(Pixel coordinate grounding data)
=== Begin Enclosure ===
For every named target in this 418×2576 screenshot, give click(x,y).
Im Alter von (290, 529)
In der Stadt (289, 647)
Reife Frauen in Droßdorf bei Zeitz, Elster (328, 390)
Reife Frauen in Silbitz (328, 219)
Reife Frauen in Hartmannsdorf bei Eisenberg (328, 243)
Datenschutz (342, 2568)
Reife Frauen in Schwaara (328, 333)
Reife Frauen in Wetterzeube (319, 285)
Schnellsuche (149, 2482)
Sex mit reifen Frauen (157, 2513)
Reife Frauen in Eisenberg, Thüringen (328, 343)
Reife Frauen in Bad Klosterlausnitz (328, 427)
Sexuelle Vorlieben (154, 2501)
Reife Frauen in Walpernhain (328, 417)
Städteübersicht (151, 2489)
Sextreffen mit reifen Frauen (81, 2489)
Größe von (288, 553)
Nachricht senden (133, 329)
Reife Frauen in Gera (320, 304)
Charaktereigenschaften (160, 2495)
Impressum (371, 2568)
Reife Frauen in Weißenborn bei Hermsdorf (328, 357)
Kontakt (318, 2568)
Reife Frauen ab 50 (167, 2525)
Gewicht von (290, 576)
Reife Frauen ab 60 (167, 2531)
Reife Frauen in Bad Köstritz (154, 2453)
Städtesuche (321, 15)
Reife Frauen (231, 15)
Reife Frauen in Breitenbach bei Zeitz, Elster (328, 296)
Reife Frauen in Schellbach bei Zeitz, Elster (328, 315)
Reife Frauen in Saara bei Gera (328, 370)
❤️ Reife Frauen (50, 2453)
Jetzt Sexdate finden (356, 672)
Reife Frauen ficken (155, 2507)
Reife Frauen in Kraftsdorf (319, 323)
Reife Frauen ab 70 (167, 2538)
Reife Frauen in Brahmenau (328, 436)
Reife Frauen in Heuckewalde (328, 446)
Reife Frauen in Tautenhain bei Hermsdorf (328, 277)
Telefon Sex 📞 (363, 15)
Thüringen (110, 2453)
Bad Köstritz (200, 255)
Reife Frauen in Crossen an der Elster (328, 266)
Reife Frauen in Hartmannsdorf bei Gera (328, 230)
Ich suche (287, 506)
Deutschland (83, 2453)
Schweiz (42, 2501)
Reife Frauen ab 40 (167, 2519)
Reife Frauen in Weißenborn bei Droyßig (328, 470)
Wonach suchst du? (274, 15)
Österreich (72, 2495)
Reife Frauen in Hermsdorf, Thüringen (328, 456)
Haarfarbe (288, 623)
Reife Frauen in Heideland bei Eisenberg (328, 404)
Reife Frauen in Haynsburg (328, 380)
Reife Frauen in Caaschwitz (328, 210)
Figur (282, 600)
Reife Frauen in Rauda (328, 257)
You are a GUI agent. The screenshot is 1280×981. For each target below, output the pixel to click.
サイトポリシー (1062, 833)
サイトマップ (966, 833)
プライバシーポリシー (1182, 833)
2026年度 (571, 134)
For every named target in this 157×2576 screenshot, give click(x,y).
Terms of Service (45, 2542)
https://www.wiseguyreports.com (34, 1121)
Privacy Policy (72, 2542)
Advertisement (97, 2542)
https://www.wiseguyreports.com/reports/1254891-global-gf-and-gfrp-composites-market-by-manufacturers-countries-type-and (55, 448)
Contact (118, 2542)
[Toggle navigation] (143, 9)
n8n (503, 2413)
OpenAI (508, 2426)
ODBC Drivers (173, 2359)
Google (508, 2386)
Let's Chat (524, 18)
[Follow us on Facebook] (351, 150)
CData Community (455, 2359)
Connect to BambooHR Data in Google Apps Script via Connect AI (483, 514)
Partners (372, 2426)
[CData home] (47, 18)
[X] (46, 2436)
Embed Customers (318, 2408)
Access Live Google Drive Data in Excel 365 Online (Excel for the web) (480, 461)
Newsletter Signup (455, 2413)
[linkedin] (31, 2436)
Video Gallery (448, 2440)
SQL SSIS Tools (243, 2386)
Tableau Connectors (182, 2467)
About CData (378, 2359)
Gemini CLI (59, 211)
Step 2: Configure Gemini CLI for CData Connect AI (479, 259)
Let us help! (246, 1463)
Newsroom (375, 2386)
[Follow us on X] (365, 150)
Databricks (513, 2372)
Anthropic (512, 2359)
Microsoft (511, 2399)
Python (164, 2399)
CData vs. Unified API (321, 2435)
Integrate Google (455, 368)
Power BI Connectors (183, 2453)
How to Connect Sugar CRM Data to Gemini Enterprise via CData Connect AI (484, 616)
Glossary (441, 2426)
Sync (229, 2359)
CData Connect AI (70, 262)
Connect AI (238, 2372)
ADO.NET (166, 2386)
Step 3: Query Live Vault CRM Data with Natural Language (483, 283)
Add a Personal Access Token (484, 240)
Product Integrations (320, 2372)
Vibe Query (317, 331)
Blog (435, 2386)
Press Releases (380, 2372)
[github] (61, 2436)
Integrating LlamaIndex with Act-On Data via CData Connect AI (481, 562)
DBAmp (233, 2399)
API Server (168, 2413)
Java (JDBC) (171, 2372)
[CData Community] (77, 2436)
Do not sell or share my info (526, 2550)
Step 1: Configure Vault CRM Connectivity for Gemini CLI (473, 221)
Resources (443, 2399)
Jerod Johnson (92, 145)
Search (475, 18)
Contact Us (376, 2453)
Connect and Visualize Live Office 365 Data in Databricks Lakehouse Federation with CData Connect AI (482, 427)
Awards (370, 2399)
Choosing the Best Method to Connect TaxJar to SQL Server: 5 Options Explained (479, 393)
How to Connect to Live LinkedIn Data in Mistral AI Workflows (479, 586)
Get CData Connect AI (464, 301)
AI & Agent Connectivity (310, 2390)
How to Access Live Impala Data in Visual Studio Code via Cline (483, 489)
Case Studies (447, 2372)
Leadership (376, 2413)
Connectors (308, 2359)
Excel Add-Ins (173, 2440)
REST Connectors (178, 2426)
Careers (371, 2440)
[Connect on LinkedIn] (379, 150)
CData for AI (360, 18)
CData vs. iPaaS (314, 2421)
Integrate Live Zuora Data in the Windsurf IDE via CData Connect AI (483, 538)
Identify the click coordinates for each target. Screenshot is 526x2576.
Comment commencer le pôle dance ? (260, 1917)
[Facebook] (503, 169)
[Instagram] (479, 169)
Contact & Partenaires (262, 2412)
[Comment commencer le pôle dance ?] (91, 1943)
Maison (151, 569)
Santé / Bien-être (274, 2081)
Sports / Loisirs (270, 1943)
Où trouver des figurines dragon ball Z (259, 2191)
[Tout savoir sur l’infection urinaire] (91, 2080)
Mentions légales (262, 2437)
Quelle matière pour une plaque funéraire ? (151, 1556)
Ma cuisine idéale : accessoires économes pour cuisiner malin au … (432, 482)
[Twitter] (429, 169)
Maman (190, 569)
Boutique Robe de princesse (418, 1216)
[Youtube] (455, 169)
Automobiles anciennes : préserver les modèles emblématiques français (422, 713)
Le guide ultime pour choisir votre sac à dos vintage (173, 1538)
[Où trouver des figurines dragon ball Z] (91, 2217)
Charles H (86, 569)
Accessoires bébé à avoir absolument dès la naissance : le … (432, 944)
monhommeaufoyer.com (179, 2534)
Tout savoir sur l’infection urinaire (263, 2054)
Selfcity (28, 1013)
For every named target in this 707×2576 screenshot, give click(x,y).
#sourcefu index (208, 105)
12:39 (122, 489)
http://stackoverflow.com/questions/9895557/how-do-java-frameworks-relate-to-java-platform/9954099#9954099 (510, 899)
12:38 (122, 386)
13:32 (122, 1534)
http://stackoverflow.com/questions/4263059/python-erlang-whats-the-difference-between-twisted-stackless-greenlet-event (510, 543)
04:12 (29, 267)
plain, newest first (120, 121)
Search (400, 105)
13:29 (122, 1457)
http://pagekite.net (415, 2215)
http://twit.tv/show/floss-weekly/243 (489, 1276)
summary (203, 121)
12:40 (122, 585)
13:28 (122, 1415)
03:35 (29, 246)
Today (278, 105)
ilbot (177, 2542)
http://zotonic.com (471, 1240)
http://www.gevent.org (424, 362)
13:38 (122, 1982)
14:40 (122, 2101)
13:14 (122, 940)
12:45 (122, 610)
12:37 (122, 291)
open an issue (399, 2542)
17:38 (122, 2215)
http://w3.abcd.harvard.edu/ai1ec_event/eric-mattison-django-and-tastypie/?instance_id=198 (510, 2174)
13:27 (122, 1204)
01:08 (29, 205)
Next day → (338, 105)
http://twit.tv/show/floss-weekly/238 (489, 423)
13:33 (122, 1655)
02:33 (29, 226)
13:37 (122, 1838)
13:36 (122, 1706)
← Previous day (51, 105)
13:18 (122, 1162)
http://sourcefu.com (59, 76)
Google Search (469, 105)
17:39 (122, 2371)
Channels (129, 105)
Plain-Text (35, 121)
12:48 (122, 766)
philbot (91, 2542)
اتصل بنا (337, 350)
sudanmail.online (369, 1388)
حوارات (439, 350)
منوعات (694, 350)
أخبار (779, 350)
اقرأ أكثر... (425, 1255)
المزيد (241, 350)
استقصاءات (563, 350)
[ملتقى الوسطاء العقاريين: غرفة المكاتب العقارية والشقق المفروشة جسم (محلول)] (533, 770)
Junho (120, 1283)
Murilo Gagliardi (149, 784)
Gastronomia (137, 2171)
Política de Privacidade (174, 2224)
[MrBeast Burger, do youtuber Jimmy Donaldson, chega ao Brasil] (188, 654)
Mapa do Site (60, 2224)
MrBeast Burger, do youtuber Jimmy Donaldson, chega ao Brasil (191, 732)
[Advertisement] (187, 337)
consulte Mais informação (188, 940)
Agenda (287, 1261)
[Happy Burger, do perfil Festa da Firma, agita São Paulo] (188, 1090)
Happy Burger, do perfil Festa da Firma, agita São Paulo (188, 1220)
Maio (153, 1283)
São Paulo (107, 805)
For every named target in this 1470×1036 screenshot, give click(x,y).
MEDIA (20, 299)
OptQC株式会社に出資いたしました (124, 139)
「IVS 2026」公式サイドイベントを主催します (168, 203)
=== End Enclosure ===
§ Instructions to follow
Output, from the data above, the lines from the line with "Maison (151, 569)" to the line with "13:36 (122, 1706)" exactly as they stand, both ends included and nothing else.

§ Task answer
Maison (151, 569)
Santé / Bien-être (274, 2081)
Sports / Loisirs (270, 1943)
Où trouver des figurines dragon ball Z (259, 2191)
[Tout savoir sur l’infection urinaire] (91, 2080)
Mentions légales (262, 2437)
Quelle matière pour une plaque funéraire ? (151, 1556)
Ma cuisine idéale : accessoires économes pour cuisiner malin au … (432, 482)
[Twitter] (429, 169)
Maman (190, 569)
Boutique Robe de princesse (418, 1216)
[Youtube] (455, 169)
Automobiles anciennes : préserver les modèles emblématiques français (422, 713)
Le guide ultime pour choisir votre sac à dos vintage (173, 1538)
[Où trouver des figurines dragon ball Z] (91, 2217)
Charles H (86, 569)
Accessoires bébé à avoir absolument dès la naissance : le … (432, 944)
monhommeaufoyer.com (179, 2534)
Tout savoir sur l’infection urinaire (263, 2054)
Selfcity (28, 1013)
For every named target in this 707×2576 screenshot, give click(x,y).
#sourcefu index (208, 105)
12:39 (122, 489)
http://stackoverflow.com/questions/9895557/how-do-java-frameworks-relate-to-java-platform/9954099#9954099 (510, 899)
12:38 (122, 386)
13:32 (122, 1534)
http://stackoverflow.com/questions/4263059/python-erlang-whats-the-difference-between-twisted-stackless-greenlet-event (510, 543)
04:12 (29, 267)
plain, newest first (120, 121)
Search (400, 105)
13:29 (122, 1457)
http://pagekite.net (415, 2215)
http://twit.tv/show/floss-weekly/243 (489, 1276)
summary (203, 121)
12:40 (122, 585)
13:28 (122, 1415)
03:35 (29, 246)
Today (278, 105)
ilbot (177, 2542)
http://zotonic.com (471, 1240)
http://www.gevent.org (424, 362)
13:38 (122, 1982)
14:40 (122, 2101)
13:14 (122, 940)
12:45 (122, 610)
12:37 (122, 291)
open an issue (399, 2542)
17:38 (122, 2215)
http://w3.abcd.harvard.edu/ai1ec_event/eric-mattison-django-and-tastypie/?instance_id=198 (510, 2174)
13:27 (122, 1204)
01:08 (29, 205)
Next day → (338, 105)
http://twit.tv/show/floss-weekly/238 (489, 423)
13:33 (122, 1655)
02:33 (29, 226)
13:37 (122, 1838)
13:36 (122, 1706)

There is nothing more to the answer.